Source: Psi Chi R Contest - July
The Psi Chi R Contests are a great way to practice base R. Click Source for more info.
julycontest=read.csv('July_R_Contest.csv')
head(julycontest)
#Write a script that will filter out participants who don’t have any siblings
julycontest_subset = subset(julycontest,Siblings==0)

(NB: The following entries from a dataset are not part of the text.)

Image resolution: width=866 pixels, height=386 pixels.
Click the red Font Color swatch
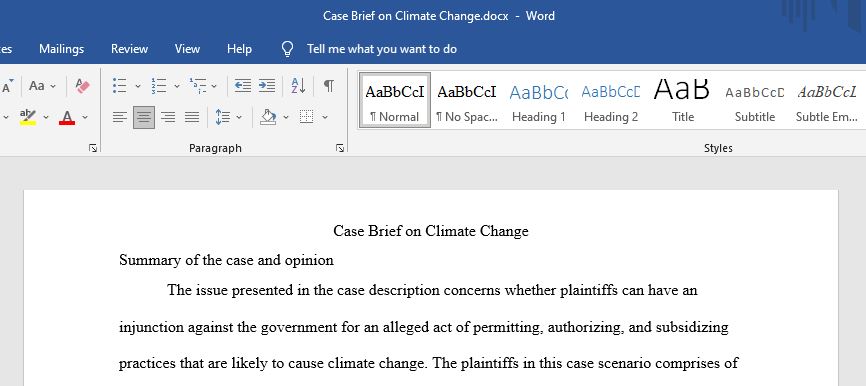click(x=67, y=117)
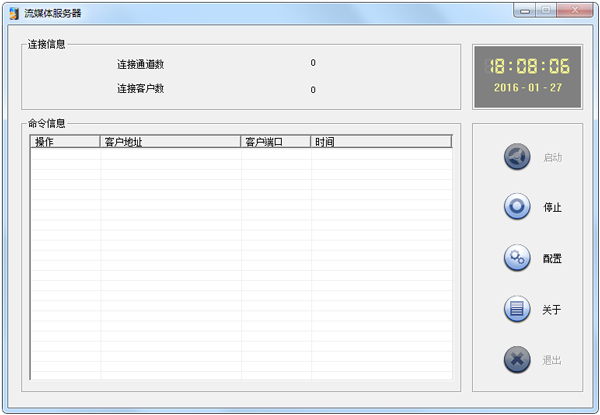This screenshot has width=600, height=415.
Task: Click the 启动 text label
Action: click(x=552, y=158)
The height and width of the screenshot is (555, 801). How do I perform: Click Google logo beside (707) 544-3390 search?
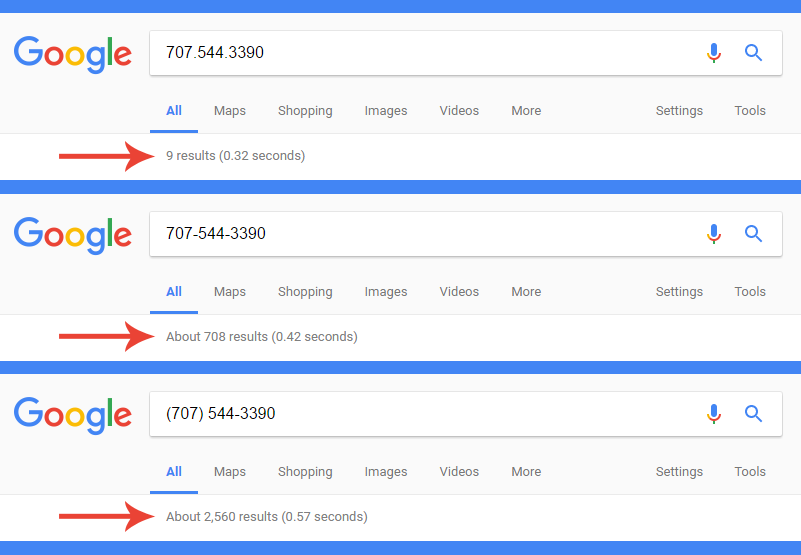(x=73, y=415)
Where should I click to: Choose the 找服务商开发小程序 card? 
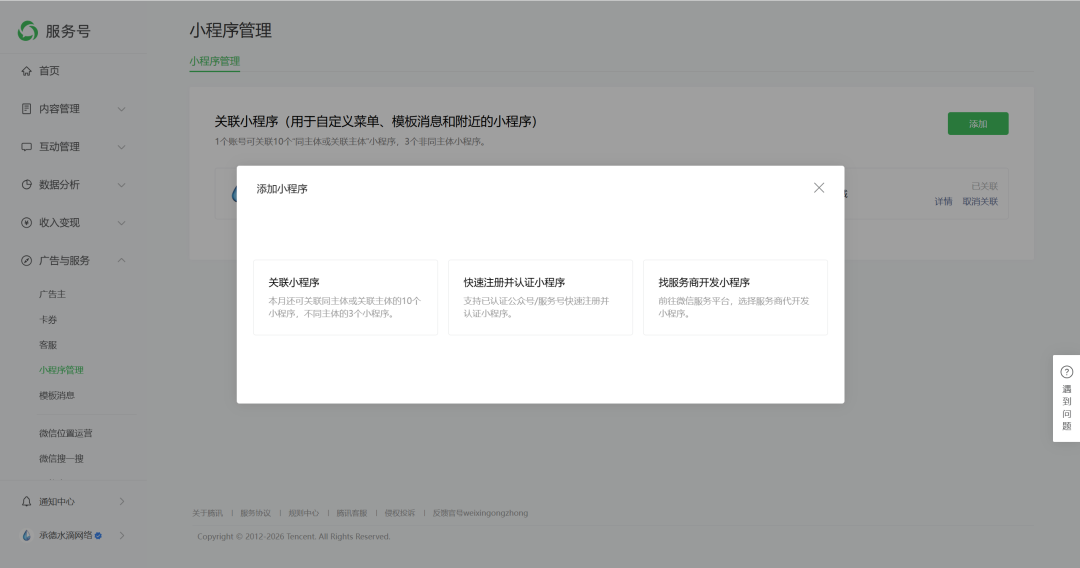tap(736, 297)
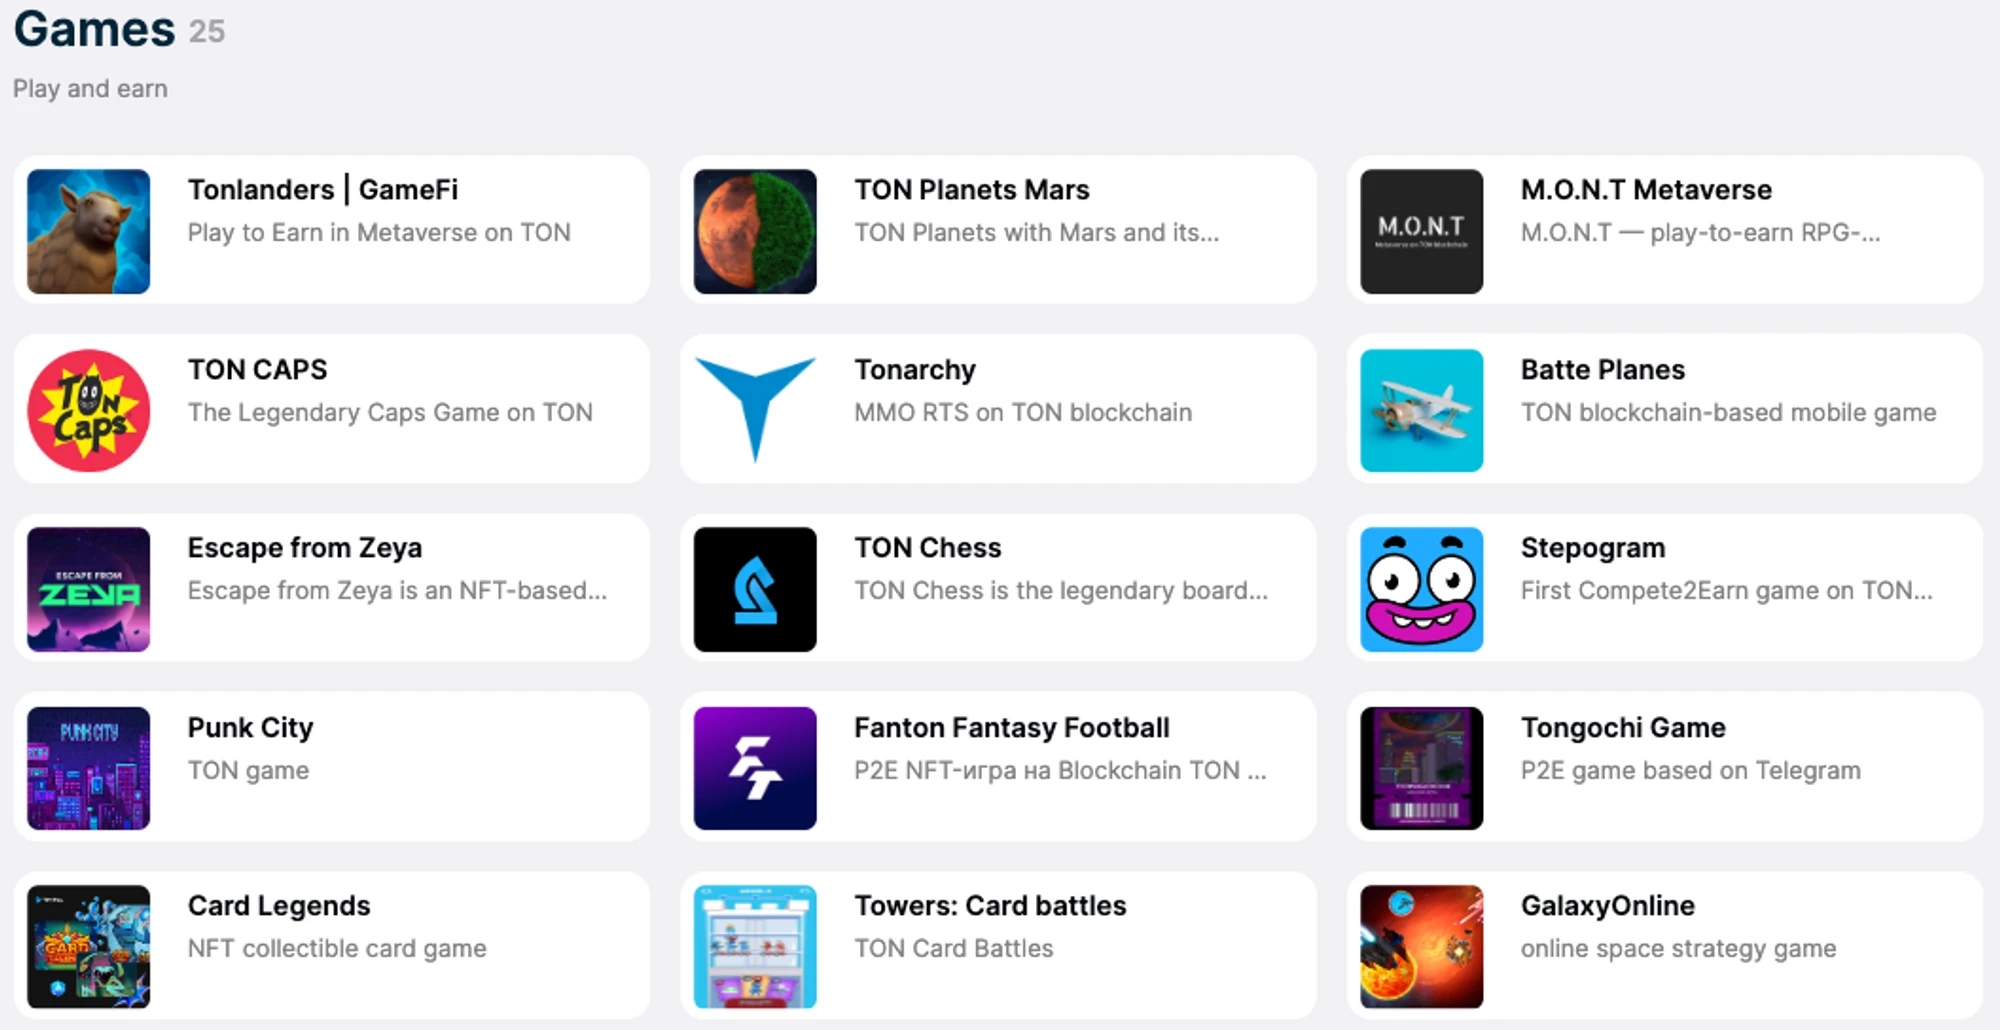Open the GalaxyOnline space thumbnail
The image size is (2000, 1030).
[x=1421, y=946]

#Create a variable called SUmarij by adding YRBS8 + YRBS14
julycontest_subset$SUmarij=julycontest_subset$YRBS8 + julycontest_subset$YRBS14
#Find the average number of times participants have used marijuana
julycontest_mean=mean(julycontest_subset$SUmarij,na.rm=T)
print(julycontest_mean)
## [1] 2.243243
#Transform SUmarij into a binary variable where 0 = never used marijuana, and 1 = has used marijuana
julycontest_subset$mari_binary= ifelse(julycontest_subset$SUmarij=='Never Used',0,'Has Used')
write.csv(julycontest_subset,file='see.csv')
#Use cross-tabs to make a table that shows the counts of marijuana use (never used/has used) by gender
table_counts=table(julycontest_subset$mari_binary,julycontest_subset$Gender,useNA='always')
print(table_counts)
##
## 1 2 <NA>
## Has Used 20 16 1
## <NA> 0 0 5
#Test if there is an association between marijuana use and number of siblings someone has
corr_test=cor(julycontest_subset[,c('Siblings','SUmarij')], use='pairwise.complete.obs')
## Warning in cor(julycontest_subset[, c("Siblings", "SUmarij")], use =
## "pairwise.complete.obs"): the standard deviation is zero
print(corr_test)
## Siblings SUmarij
## Siblings NA NA
## SUmarij NA 1